WINDOW INTO THE PAST #5: A TRILLION TONS OF TUNA
Location:
P & M Mgmt. Building,
395 W. 6th Street, San Pedro, CA
The 1890 census listed 113 fishermen in San Pedro from:
Belgium – 2
Canada – 2
Denmark – 1
England – 7
Finland – 3
Germany – 8
Italy – 26
Japan – 12
Norway – 3
Portugal – 11
Russia – 1
Scotland – 6
United States – 16
Yugoslavia – 14
“A Trillion Tons of Tuna”: San Pedro’s Famous Fishing Industry
1914 – 150 Japanese fisherrmen were operating 50 of the 131 total tuna vessels in San Pedro
1916 – The purse seiner was introduced.
A seine is a fishing net that hangs vertically in the water with its bottom edge held down by weights and its top edge buoyed by floats. A common type of seine is a purse seine, named such because along the bottom are a number of rings. A line passes through all the rings, and when pulled, draws the rings close to one another, preventing the fish from escaping the net.

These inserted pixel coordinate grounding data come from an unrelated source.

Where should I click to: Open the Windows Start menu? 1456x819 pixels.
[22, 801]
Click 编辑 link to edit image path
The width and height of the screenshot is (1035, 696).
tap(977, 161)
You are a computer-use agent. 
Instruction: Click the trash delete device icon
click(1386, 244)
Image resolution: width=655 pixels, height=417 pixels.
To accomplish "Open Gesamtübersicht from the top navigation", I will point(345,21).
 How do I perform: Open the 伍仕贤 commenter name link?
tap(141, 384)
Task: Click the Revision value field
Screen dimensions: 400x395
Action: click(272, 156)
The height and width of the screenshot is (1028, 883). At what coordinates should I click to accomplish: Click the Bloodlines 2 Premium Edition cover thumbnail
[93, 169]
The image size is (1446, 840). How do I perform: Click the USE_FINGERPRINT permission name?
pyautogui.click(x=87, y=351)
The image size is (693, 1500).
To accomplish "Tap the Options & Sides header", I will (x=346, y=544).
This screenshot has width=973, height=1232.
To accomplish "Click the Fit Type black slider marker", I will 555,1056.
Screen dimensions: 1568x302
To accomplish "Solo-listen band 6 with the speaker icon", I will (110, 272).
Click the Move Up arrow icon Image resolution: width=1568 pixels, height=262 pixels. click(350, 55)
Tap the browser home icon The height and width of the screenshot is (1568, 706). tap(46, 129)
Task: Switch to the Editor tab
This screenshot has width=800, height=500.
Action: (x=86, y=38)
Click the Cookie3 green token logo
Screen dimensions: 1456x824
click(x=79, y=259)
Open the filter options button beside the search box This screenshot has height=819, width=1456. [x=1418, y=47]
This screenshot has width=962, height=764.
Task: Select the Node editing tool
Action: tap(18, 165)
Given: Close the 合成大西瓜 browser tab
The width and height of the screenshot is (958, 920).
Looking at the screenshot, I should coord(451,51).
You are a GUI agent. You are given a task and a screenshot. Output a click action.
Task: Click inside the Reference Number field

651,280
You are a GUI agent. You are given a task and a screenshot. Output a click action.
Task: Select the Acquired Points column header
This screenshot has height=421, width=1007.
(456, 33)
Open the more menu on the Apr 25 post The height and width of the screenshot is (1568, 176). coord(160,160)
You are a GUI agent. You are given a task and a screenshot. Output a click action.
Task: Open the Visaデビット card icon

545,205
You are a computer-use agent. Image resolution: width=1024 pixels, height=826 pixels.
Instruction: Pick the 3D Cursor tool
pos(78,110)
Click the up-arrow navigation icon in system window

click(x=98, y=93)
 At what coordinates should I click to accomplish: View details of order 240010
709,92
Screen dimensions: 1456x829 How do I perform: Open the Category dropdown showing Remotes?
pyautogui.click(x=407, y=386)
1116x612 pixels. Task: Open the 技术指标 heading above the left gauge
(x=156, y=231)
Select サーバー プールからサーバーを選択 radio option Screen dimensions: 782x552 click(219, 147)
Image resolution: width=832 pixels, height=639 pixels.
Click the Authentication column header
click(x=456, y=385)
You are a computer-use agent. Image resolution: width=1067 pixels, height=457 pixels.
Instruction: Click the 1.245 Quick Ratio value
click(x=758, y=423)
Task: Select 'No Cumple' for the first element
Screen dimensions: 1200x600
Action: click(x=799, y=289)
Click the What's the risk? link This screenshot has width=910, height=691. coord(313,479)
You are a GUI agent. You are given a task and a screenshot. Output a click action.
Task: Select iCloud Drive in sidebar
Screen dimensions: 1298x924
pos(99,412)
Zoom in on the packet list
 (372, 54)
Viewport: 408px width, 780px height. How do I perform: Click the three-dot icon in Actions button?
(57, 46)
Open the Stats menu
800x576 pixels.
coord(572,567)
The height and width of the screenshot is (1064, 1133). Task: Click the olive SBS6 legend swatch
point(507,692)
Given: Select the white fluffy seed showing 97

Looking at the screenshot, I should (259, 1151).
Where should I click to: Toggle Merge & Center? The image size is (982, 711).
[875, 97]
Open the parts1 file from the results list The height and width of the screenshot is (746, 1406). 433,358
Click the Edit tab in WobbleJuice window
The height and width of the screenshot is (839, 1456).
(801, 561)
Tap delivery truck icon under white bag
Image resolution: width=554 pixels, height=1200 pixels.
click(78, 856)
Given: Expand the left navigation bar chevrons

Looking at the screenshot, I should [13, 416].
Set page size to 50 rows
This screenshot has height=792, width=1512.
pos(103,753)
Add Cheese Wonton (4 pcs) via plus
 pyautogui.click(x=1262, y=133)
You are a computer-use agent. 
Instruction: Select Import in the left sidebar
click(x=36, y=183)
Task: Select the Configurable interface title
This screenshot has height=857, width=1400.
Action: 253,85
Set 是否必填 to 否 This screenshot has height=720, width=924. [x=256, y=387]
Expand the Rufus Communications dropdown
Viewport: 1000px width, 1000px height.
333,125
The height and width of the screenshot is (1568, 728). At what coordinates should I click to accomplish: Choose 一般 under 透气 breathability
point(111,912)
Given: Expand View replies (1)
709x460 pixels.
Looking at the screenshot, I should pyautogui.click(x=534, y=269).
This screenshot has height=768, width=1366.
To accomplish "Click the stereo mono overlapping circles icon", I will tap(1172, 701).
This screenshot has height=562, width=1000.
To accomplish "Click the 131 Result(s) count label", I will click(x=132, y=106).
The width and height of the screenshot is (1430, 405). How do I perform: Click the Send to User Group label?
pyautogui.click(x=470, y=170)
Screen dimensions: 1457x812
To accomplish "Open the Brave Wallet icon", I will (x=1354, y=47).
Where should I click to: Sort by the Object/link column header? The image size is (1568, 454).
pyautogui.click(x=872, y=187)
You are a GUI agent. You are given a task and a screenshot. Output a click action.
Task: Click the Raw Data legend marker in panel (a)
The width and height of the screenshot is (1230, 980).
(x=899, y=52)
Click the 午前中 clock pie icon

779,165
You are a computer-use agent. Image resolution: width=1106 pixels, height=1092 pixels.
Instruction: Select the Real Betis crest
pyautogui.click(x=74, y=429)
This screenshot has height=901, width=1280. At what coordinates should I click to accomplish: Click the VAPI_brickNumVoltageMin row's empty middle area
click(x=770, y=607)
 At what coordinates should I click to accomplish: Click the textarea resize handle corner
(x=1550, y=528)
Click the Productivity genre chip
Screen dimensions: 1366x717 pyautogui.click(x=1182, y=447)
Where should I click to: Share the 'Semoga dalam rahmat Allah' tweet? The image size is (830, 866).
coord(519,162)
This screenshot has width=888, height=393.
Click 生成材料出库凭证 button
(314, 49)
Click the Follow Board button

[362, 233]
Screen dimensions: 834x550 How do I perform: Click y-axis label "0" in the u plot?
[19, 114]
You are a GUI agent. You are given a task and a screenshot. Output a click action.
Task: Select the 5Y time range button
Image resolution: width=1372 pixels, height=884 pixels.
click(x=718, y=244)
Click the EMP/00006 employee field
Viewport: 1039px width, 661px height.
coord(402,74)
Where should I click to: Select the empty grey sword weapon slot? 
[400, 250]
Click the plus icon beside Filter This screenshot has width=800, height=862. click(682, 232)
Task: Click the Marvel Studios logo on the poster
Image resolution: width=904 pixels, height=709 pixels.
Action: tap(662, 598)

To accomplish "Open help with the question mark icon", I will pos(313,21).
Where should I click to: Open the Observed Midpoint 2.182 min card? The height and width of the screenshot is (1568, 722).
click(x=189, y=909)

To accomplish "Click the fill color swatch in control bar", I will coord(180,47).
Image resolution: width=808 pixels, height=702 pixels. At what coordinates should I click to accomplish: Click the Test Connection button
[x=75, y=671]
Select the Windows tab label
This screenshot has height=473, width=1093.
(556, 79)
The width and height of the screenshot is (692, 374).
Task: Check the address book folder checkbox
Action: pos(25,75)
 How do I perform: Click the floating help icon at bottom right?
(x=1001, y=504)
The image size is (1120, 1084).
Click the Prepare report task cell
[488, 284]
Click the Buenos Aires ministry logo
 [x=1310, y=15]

1916 – Nearly 400 small motor boats manned by 1200 men were engaged in tuna fishing.
1917 – Peak year of albacore fishing with 34 million pounds caught.
1918 – diversified from albacore: bonito, striped tuna, bluefin and yellowfin.
1927 – a fleet of sea-going tuna boats was built to fish in waters beyond the limits of Mexican jurisdiction.
1929 – San Pedro brought in 1/4 of the total catches in the US with a total of 857 million pounds. It provided a livelihood for some 5,000 workers with an annual payroll of more than $7,000,000. 3/4 of the over 1,800 commercial fishermen were foreign born.
850 different boats delivered catches of fish and of them 700 were registered at that port. Varied in size from 15-foot motor boats to converted vessels 167 feet in length.
1930 – Peak year of tuna fishing – 40% of California’s total was caught in San Pedro.
1933 – $100 to $110 per ton of tuna; cannery workers received $3 to $6 per day.
1935 – 6,000 people were directly employd in the fishing industry. Payroll= $750,000 per month.
1939 – Fishing and cannery workers numbers more than 6,000 with a combined payroll of $6.75 million.
1942 – 60% of the tuna clippers were used by the Navy to supply the troops in the isolated garrisons of the South Pacific. By June 1942, all remaining fleet were the screening force to prevent a surprise attack on the West Coast and the Panama Canal.
1946 Tuna canning in LA Harbor became the largest in the world following WWII.
1950s – 80% of the 12 million cases of tuna prodced in the US.
– adjustable depth adriatic purse seine invented by Jerry Bogdanovich
1953 – Mario Puretic invented the Puretic power block which revolutionized the fishing industry in such a way that no single invention has contributed more to the success of purse seine net hauling.
1955 – Mike Newell and John Resich developed a spray refrigeration for fish holds.
1956 – Anton Misetich was the first to use Nylong nets, which, in conjunction with the Puretic power block, revolutionized the tuna fishing industry.
The tuna fleet endured many difficulties in the 70s, 80s and 90s due to a variety of reasons:
2001 – Chicken of the Sea tuna canning plant closed its doors. It was the last tuna fish canning operation in the continental US.